PROBLEM: Print, word for word, the line containing "Cookies Settings (302, 350)" and all lines beneath it to the end of the entries below. Pictures do not belong in the copy.

[Collected data]
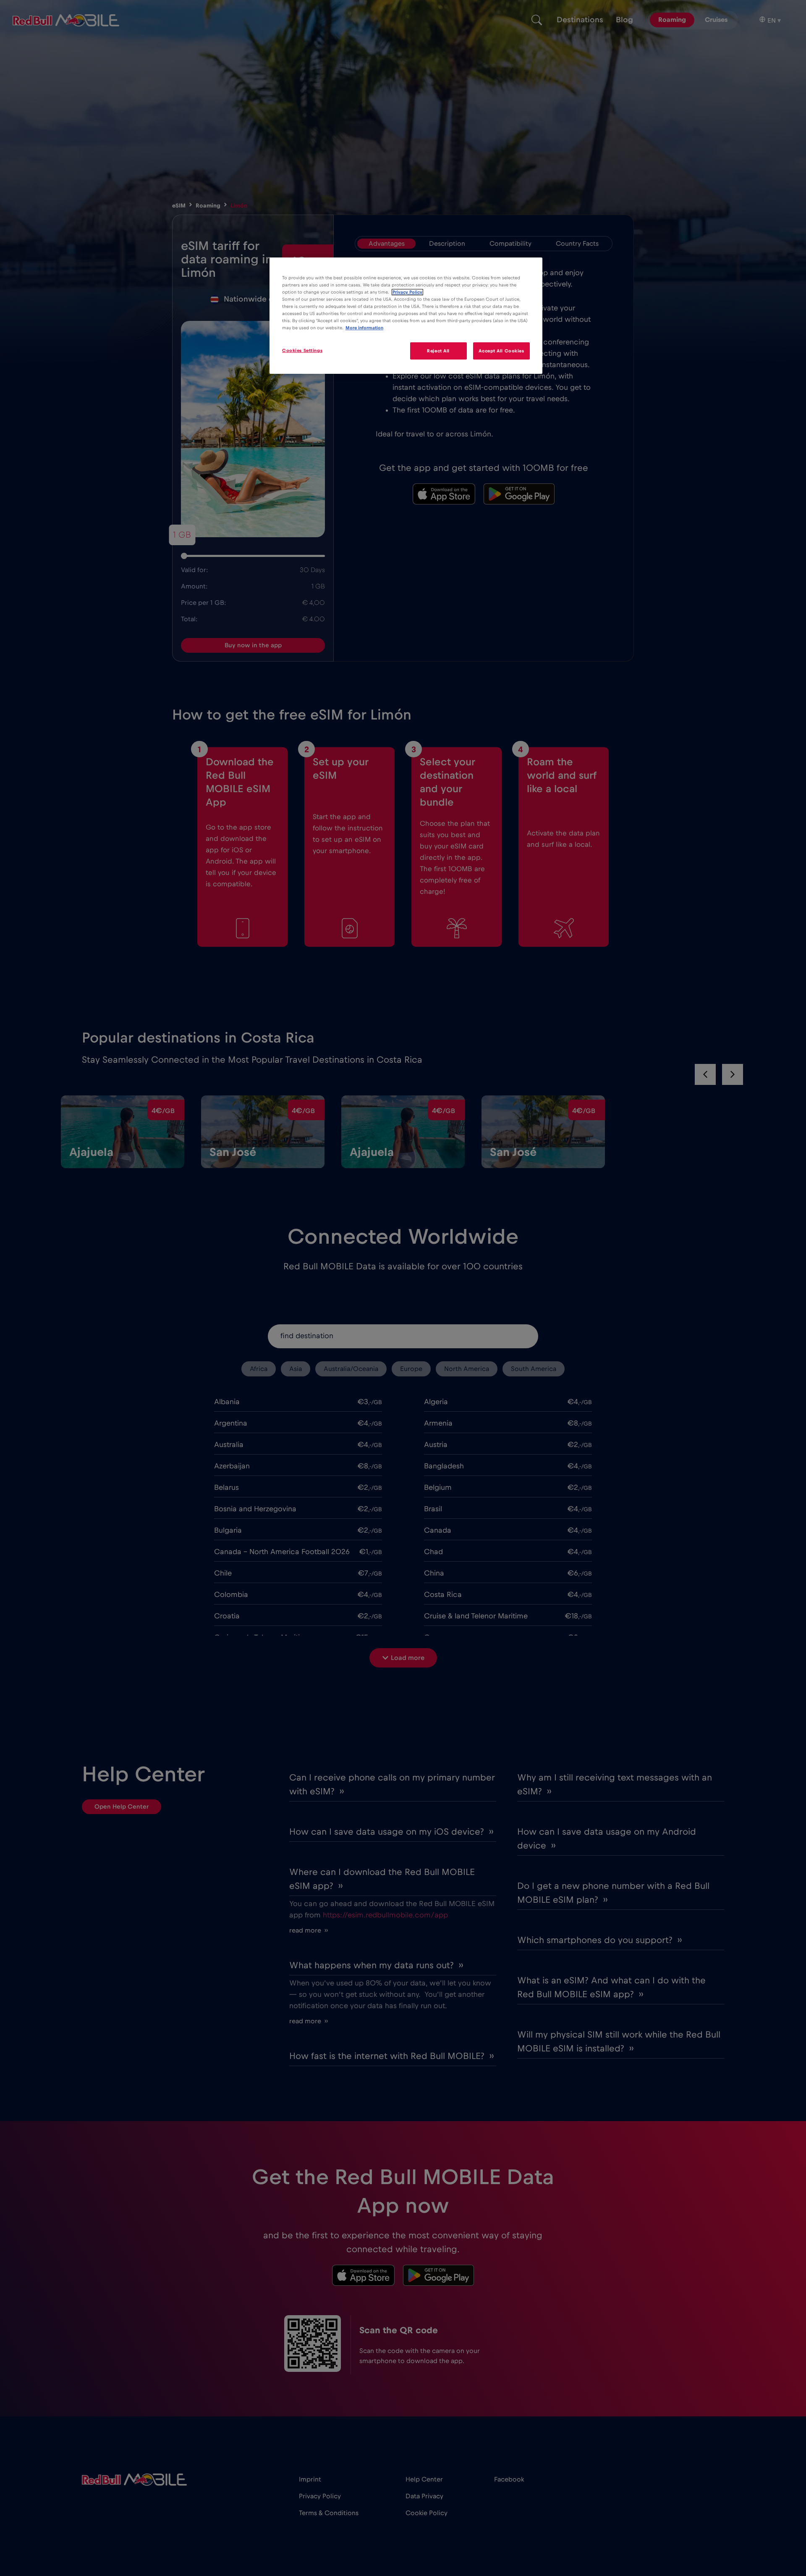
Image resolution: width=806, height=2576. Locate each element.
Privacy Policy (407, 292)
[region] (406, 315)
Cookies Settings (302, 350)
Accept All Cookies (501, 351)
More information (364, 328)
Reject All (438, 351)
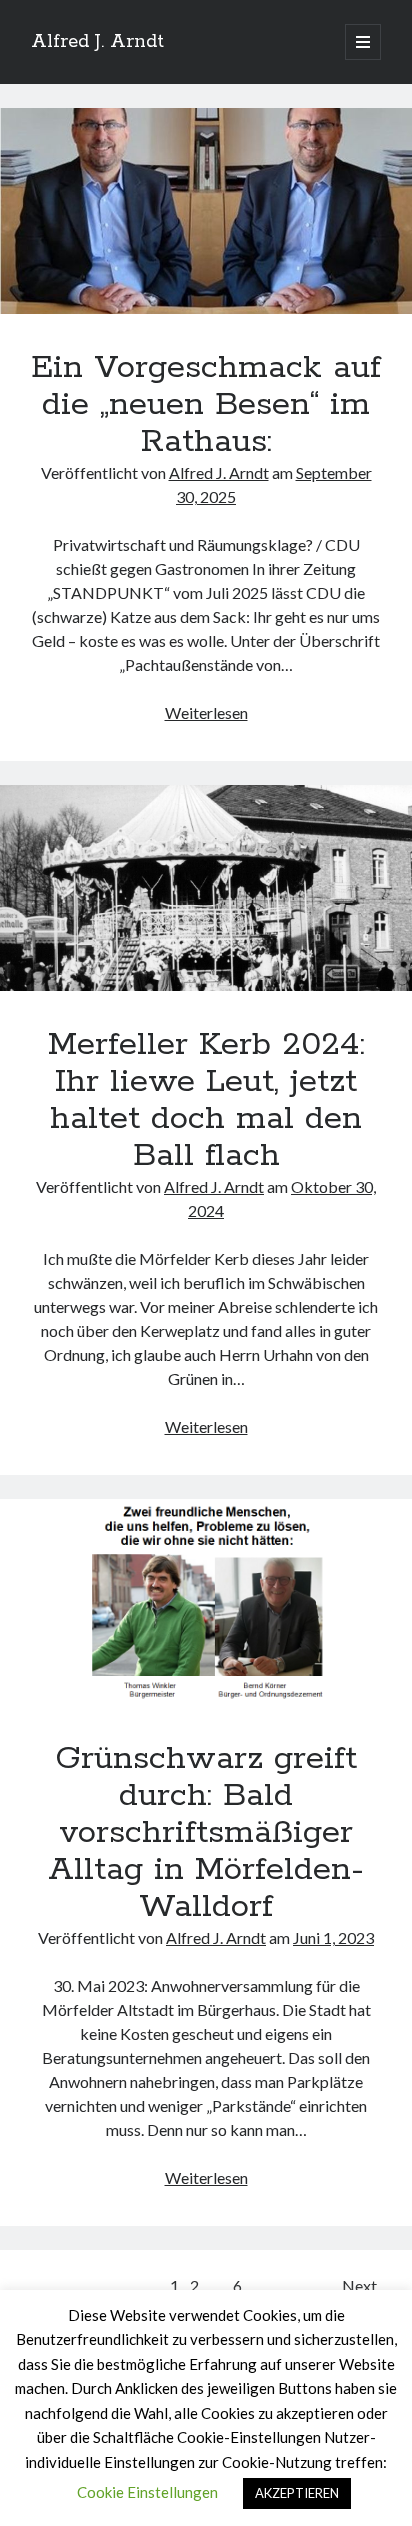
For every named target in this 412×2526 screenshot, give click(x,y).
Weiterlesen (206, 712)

ANSWER BOX:
Cookies Settings (302, 350)
Accept All Cookies (501, 351)
More information (364, 328)
Reject All (438, 351)
For every named target in this 412×2526 screenshot, give click(x,y).
Weiterlesen (206, 712)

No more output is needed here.